Collective Certified Robustness against Graph Injection Attacks
This work addresses the limited certifying performance of existing sample-wise methods for GNNs under attacks, making provable defense more practical for graph-based machine learning applications.
The paper tackles the problem of certifying robustness for Graph Neural Networks (GNNs) against graph injection attacks by introducing the first collective certificate that verifies multiple nodes simultaneously, achieving a certified ratio increase from 0.0% to 81.2% on the Citeseer dataset with minimal computational overhead.

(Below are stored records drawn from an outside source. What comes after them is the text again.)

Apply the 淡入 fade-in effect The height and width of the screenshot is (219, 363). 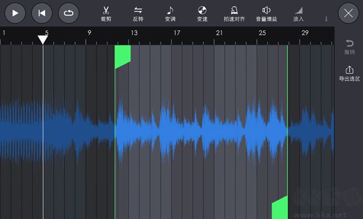click(298, 14)
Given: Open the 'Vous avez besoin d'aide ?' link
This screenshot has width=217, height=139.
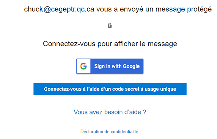Looking at the screenshot, I should click(x=110, y=112).
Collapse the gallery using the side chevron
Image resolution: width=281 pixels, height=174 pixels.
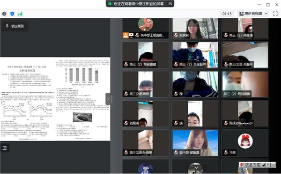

We investigate certified robustness for GNNs under graph injection attacks. Existing research only provides sample-wise certificates by verifying each node independently, leading to very limited certifying performance. In this paper, we present the first collective certificate, which certifies a set of target nodes simultaneously. To achieve it, we formulate the problem as a binary integer quadratic constrained linear programming (BQCLP). We further develop a customized linearization technique that allows us to relax the BQCLP into linear programming (LP) that can be efficiently solved. Through comprehensive experiments, we demonstrate that our collective certification scheme significantly improves certification performance with minimal computational overhead. For instance, by solving the LP within 1 minute on the Citeseer dataset, we achieve a significant increase in the certified ratio from 0.0% to 81.2% when the injected node number is 5% of the graph size. Our step marks a crucial step towards making provable defense more practical.